Entrevista a Xiskya Valladares Paguaga, uma religiosa ”tuiteira”
Roma, 29 de Janeiro de 2013 (Zenit.org). Rocío Lancho García
“Foi mais ou menos há 2 anos que descobri a existência de três elementos inseparáveis na minha vida: o jornal diário, a máquina fotográfica e a Bíblia. Não concebo uma espiritualidade abstracta que não se encarne na realidade do mundo hodierno. Por isso considero necessário estar ao par da atualidade. E nem sequer entendo essa mesma atualidade sem a fotografia que a imortaliza. Porém, não estou a falar da fotografia documental, mas sim de todo o tipo de imagem que exprime realidades que na maioria dos casos não se podem narrar com as palavras. Finalmente, isso seria inútil sem a Palavra de Deus que dá sentido a tudo e sem o podermos partilhar pessoal e virtualmente”. É assim que se apresenta na sua página web Xiskya Valladares Paguaga, uma religiosa da congregação Pureza de Maria, que vive em Palma de Maiorca, Espanha, filóloga e jornalista, uma religiosa ativa e empenhada na evangelização através das redes sociais.
Como é que nasceu em si esta curiosidade, interesse pelas redes sociais?
Xiskya Valladares: Quando surgiu o movimento de 15M [movimento chamado assim pelo 15 de Maio, ou seja dos “indignados”, surgido em Espanha nessa mesma data, com acampamentos na Porta do Sol de Madrid e de outras praças, de organizações citadinas cujo lema comum era democracia real e já] interessava-me acompanhar de perto as suas mensagens para contrastar a informação que aparecia nos jornais com que eles mesmos transmitiam através do Twitter. Tenha em consideração que uma das minhas competências ou profissão é aquela do jornalismo. A partir daí dei-me conta da surpresa que provocava em muita gente o facto de encontrar uma religiosa, de hábito, nas redes sociais. Alguns pensavam que era um perfil falso e naquele momento tive que dar várias explicações e demonstrações de que era autêntica. Porém, o que despertou a minha vocação para evangelizar através das e nas redes foi a JMJ de Madrid 2011, visto que muitas pessoas me agradeciam para que lhes enviasse mensagens em tempo real com o twitter. Aí descobri a grande potencialidade que este meio constitui para a missão evangélica.

Listagem de dados
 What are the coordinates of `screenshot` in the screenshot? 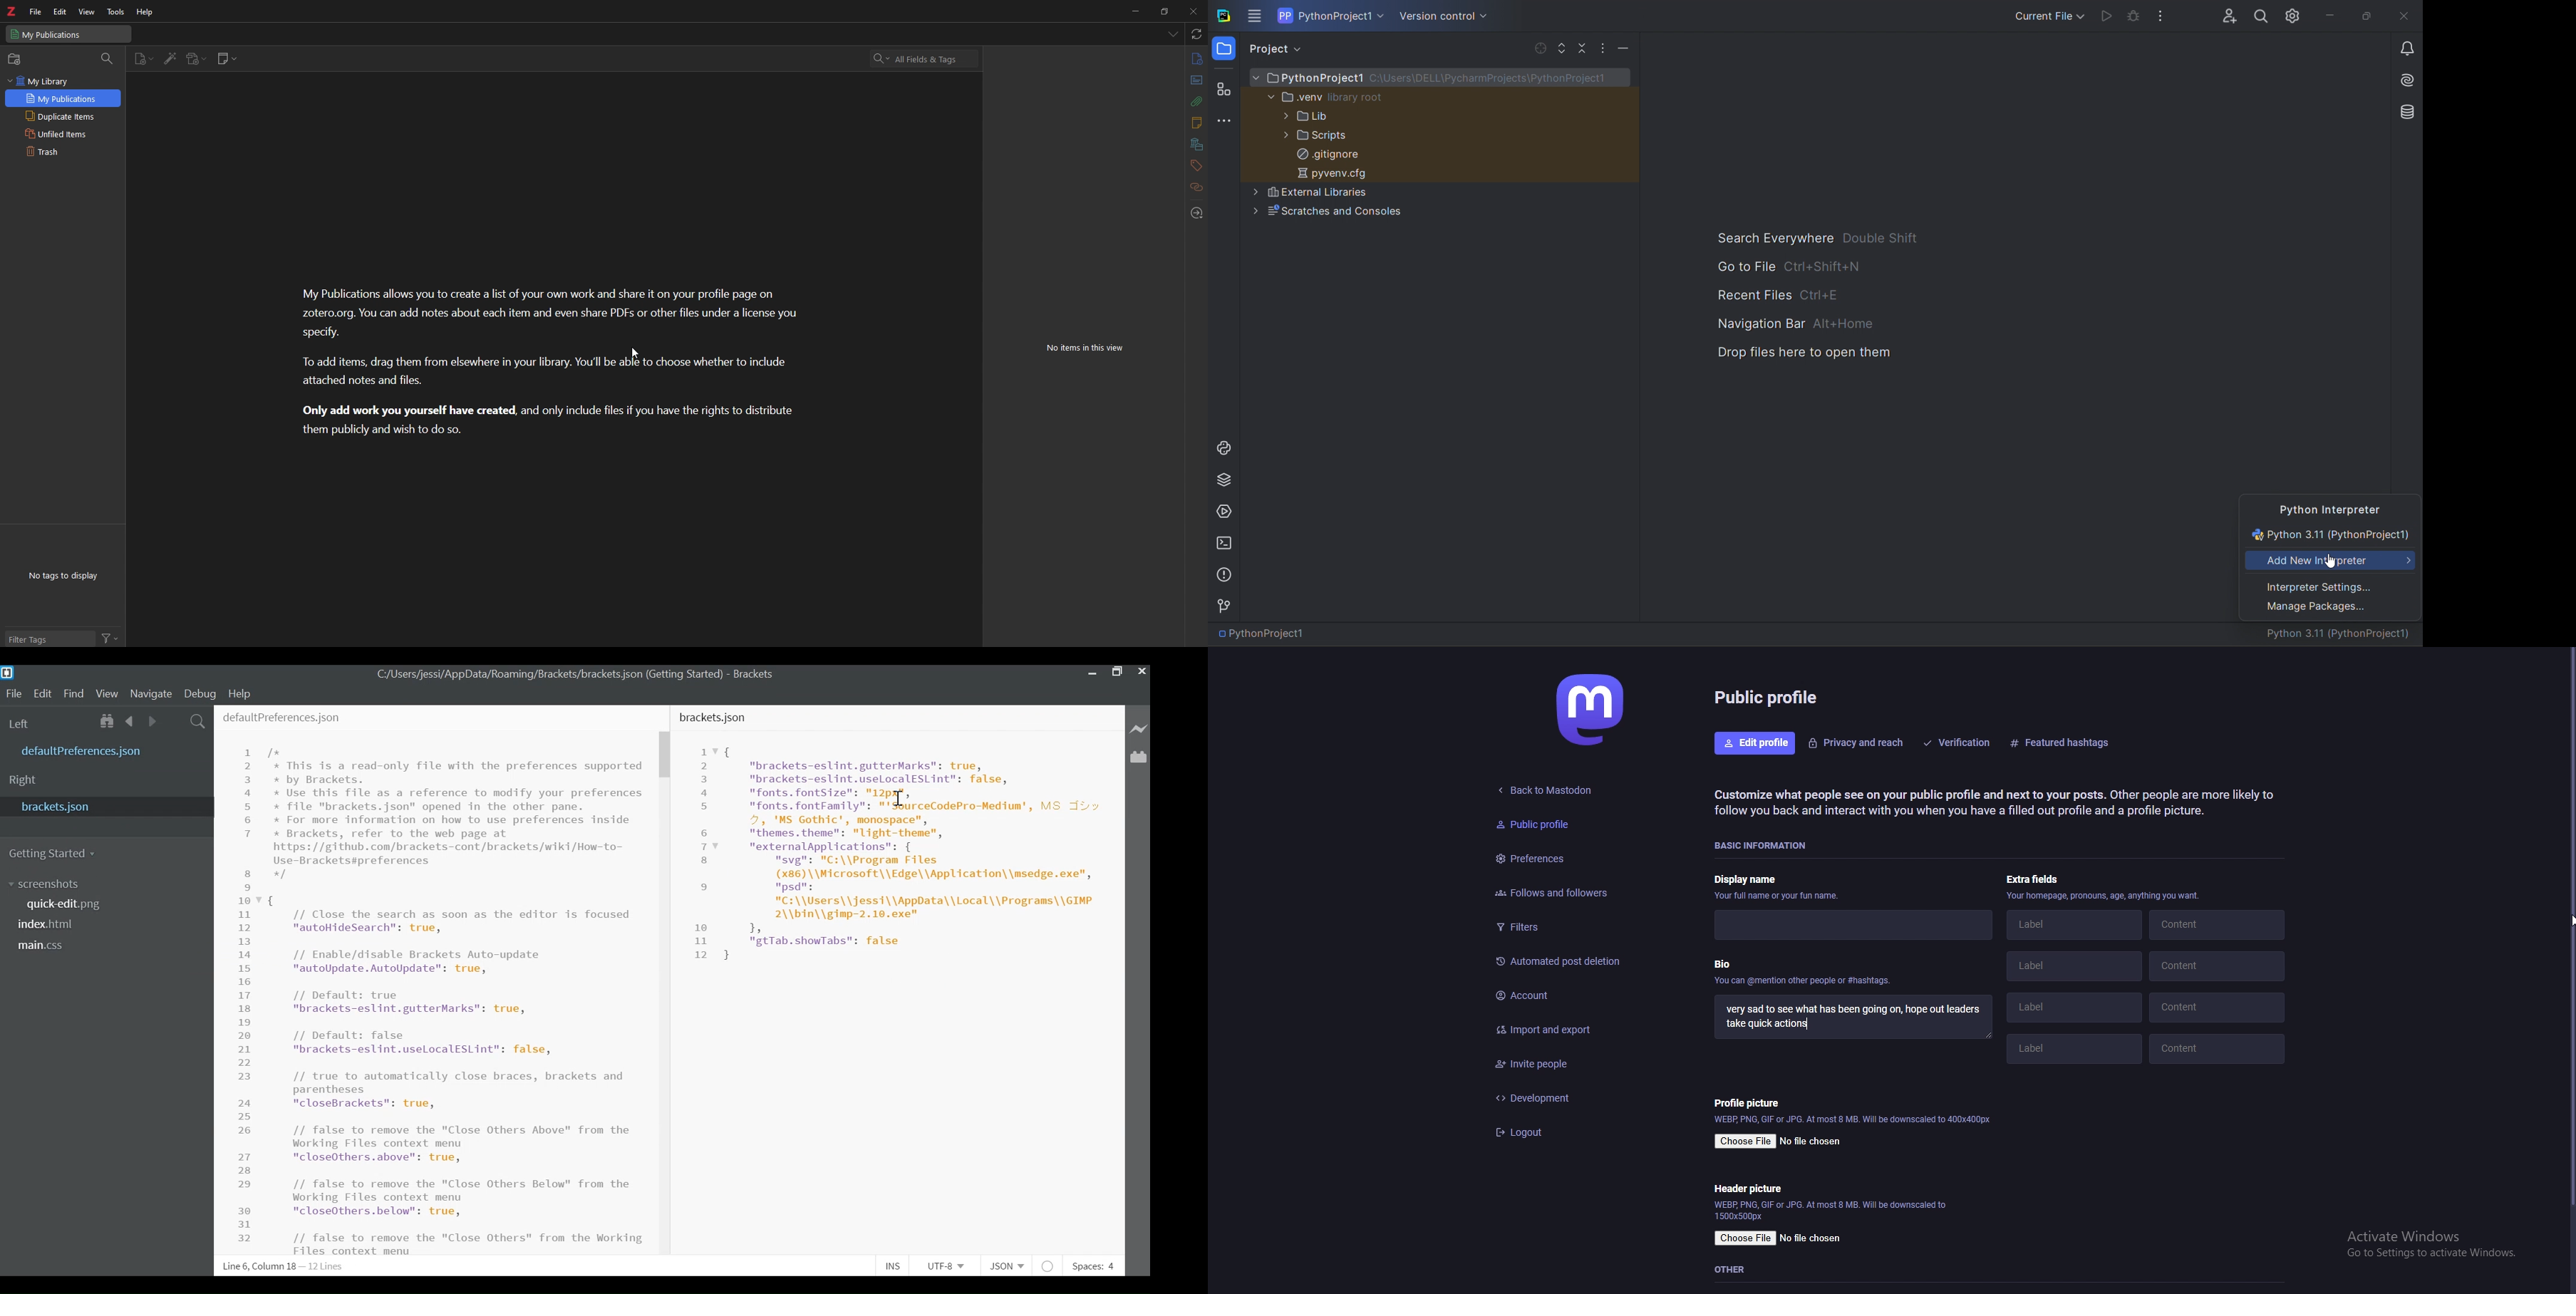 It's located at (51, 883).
...
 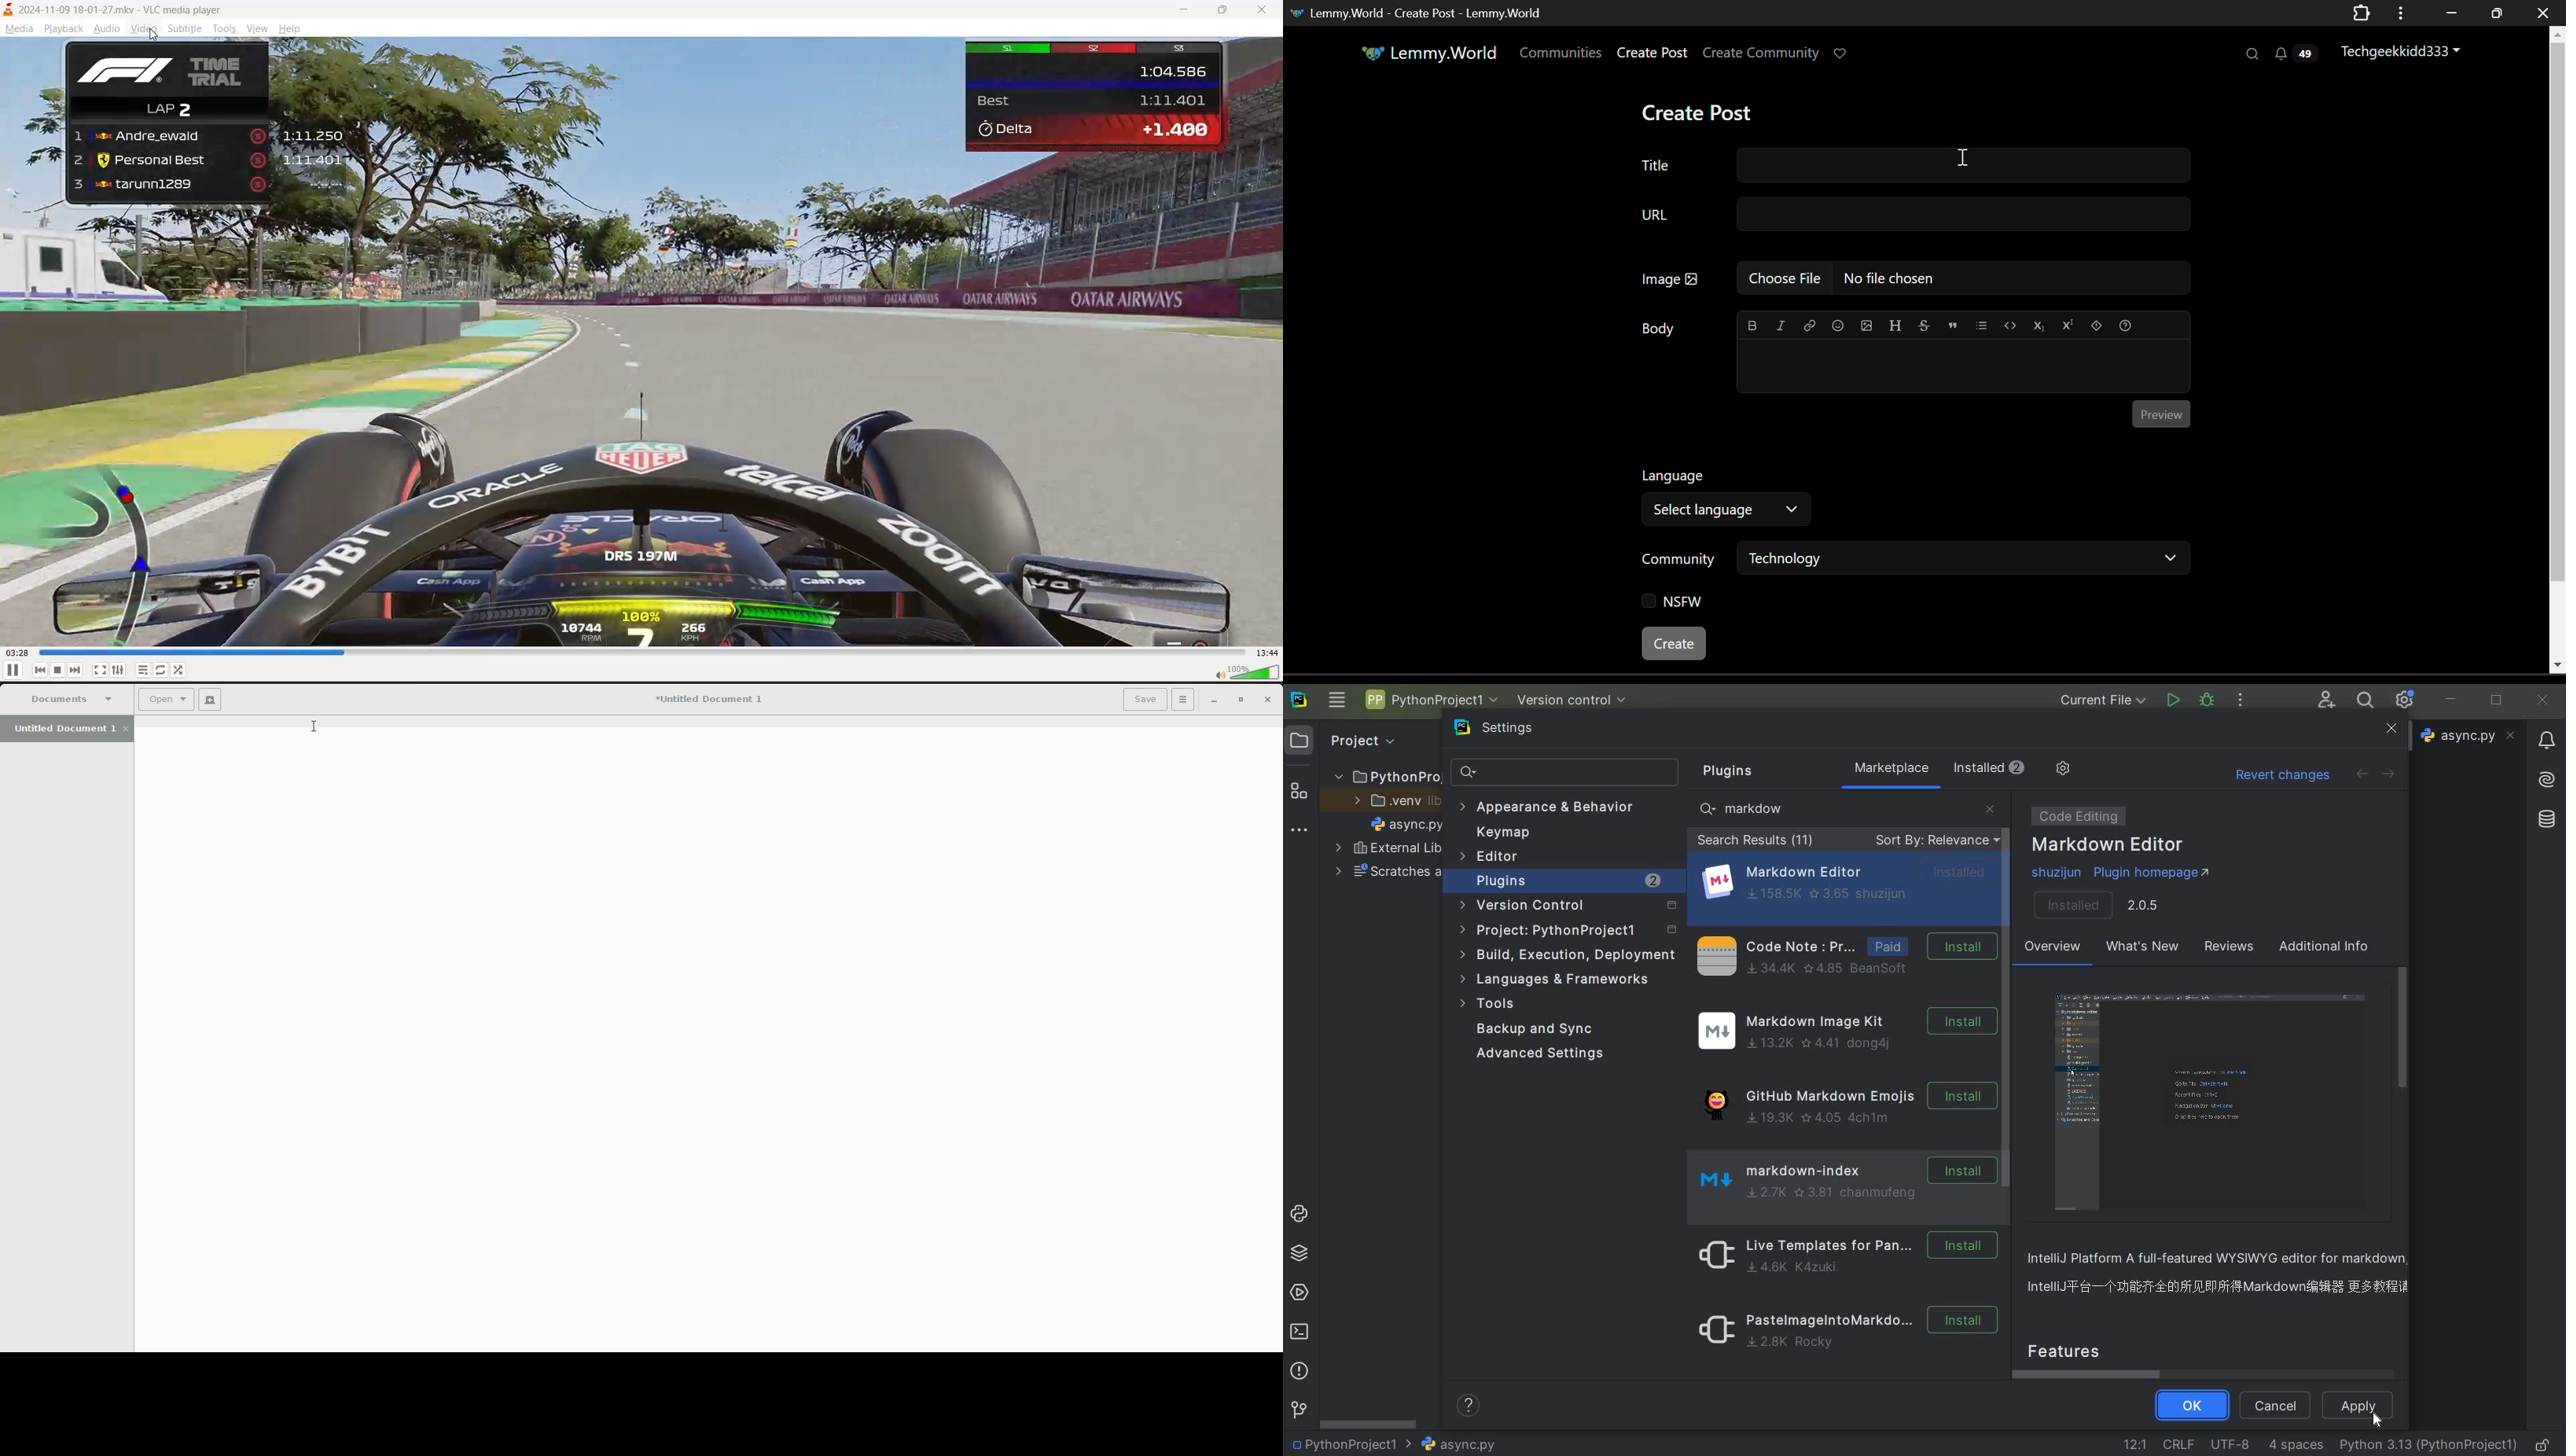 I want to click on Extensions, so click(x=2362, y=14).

Detalhes da tarefa
Transcreva na íntegra a entrevista a Xiskya Valladares Paguaga, sem alterar uma única palavra. Os registos constituem material à parte, independente do texto.

Resolução detalhada
Entrevista a Xiskya Valladares Paguaga, uma religiosa ”tuiteira”
Roma, 29 de Janeiro de 2013 (Zenit.org). Rocío Lancho García
“Foi mais ou menos há 2 anos que descobri a existência de três elementos inseparáveis na minha vida: o jornal diário, a máquina fotográfica e a Bíblia. Não concebo uma espiritualidade abstracta que não se encarne na realidade do mundo hodierno. Por isso considero necessário estar ao par da atualidade. E nem sequer entendo essa mesma atualidade sem a fotografia que a imortaliza. Porém, não estou a falar da fotografia documental, mas sim de todo o tipo de imagem que exprime realidades que na maioria dos casos não se podem narrar com as palavras. Finalmente, isso seria inútil sem a Palavra de Deus que dá sentido a tudo e sem o podermos partilhar pessoal e virtualmente”. É assim que se apresenta na sua página web Xiskya Valladares Paguaga, uma religiosa da congregação Pureza de Maria, que vive em Palma de Maiorca, Espanha, filóloga e jornalista, uma religiosa ativa e empenhada na evangelização através das redes sociais.
Como é que nasceu em si esta curiosidade, interesse pelas redes sociais?
Xiskya Valladares: Quando surgiu o movimento de 15M [movimento chamado assim pelo 15 de Maio, ou seja dos “indignados”, surgido em Espanha nessa mesma data, com acampamentos na Porta do Sol de Madrid e de outras praças, de organizações citadinas cujo lema comum era democracia real e já] interessava-me acompanhar de perto as suas mensagens para contrastar a informação que aparecia nos jornais com que eles mesmos transmitiam através do Twitter. Tenha em consideração que uma das minhas competências ou profissão é aquela do jornalismo. A partir daí dei-me conta da surpresa que provocava em muita gente o facto de encontrar uma religiosa, de hábito, nas redes sociais. Alguns pensavam que era um perfil falso e naquele momento tive que dar várias explicações e demonstrações de que era autêntica. Porém, o que despertou a minha vocação para evangelizar através das e nas redes foi a JMJ de Madrid 2011, visto que muitas pessoas me agradeciam para que lhes enviasse mensagens em tempo real com o twitter. Aí descobri a grande potencialidade que este meio constitui para a missão evangélica.